Check on which apps are using an inordinate amount of your battery, and delete any identified unfamiliar apps. It’s possible that these apps have introduced malware on your phone that isn’t actually tapping your conversations but could be sending your private information and data to unauthorized third parties.

On an Android, go to Settings>Security>Allow Unknown Sources to determine if your phone has been jailbroken without your consent, allowing unwanted third-party apps to be launched on your device. Turn off any permissions that allow pop-up ads, location tracking, and ad personalization.

iPhones should be equipped with the latest ios updates; also avoid jailbroken phones which are more likely to allow spyware. Under settings, shut off iPhone analytics, and under “location services” turn off most of the “system services” options like “significant locations” in order to reduce the use of your personal data. Also check under Settings>Privacy that “Limit Ad Tracking” is off.

From security measures do not answer unknown calls or respond to (or take action on) text messages from unfamiliar numbers (use a phone lookup directory to research those trying to contact you). It can bring a lot of pain and can be an easy way to get infected by malware.

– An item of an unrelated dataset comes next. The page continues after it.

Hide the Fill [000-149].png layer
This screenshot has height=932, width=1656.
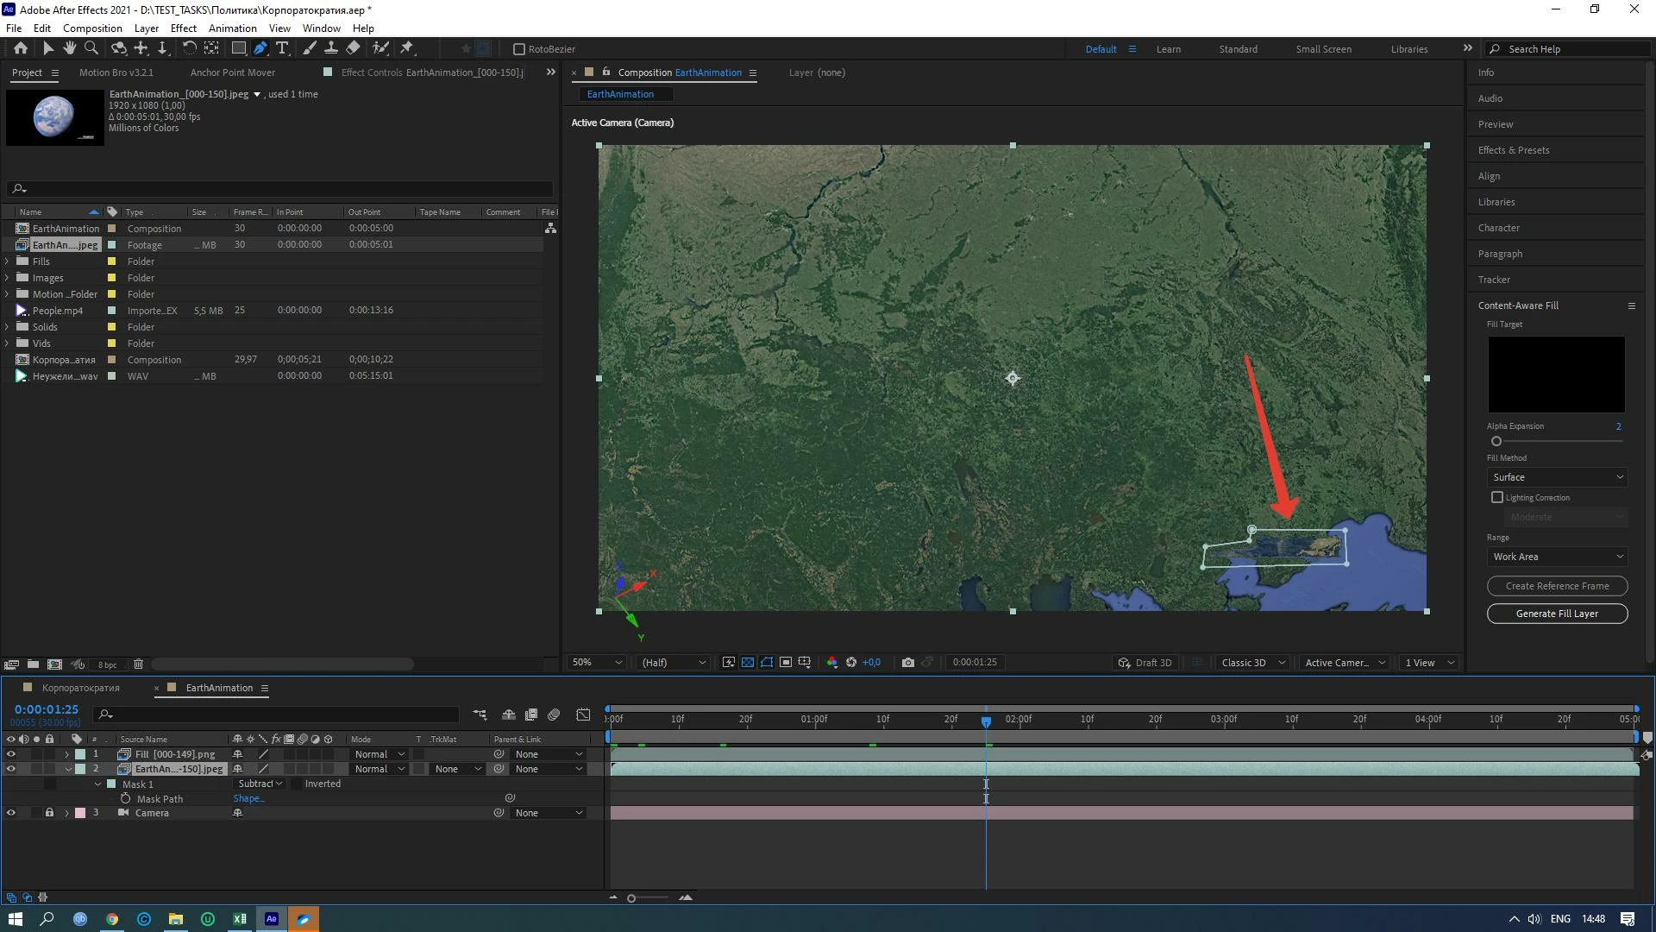click(x=10, y=754)
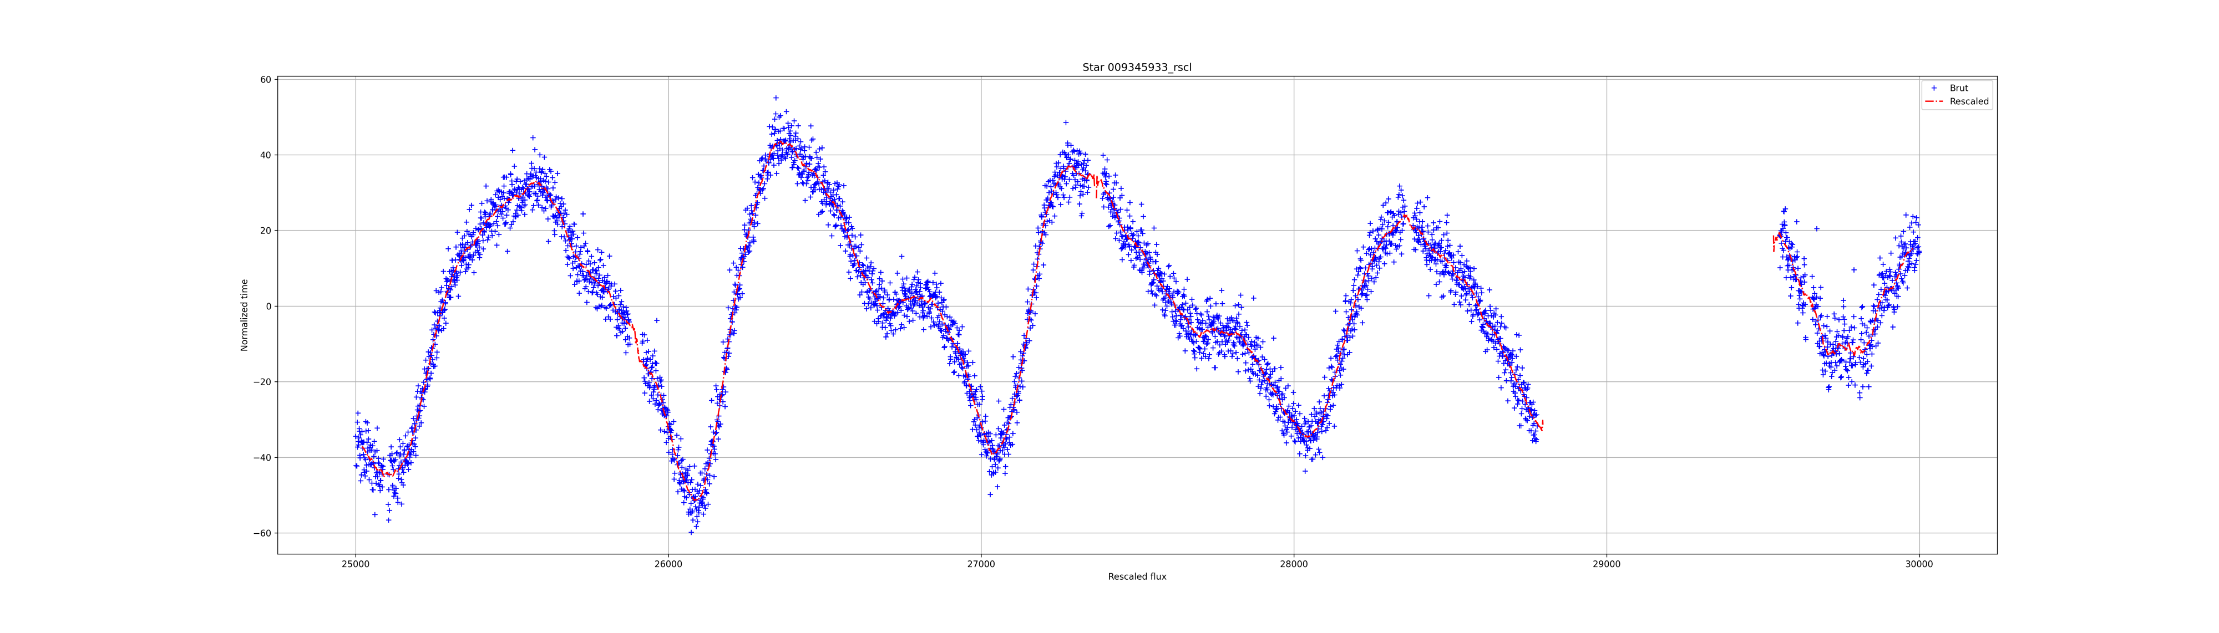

Run updates that will provide patches or fixes for known gaps in device and software security. Get protection from malware and run it on a regular basis. Avoid clicking on any unfamiliar, unexpected text message or email links that could be a trojan poised to launch spyware on your device.

How to Protect Your Privacy Online

Protect Your Online Privacy

  • downloading only well-known apps from reputable sources;
  • change passwords to protect any future data and access;
  • do not leave your devices unattended.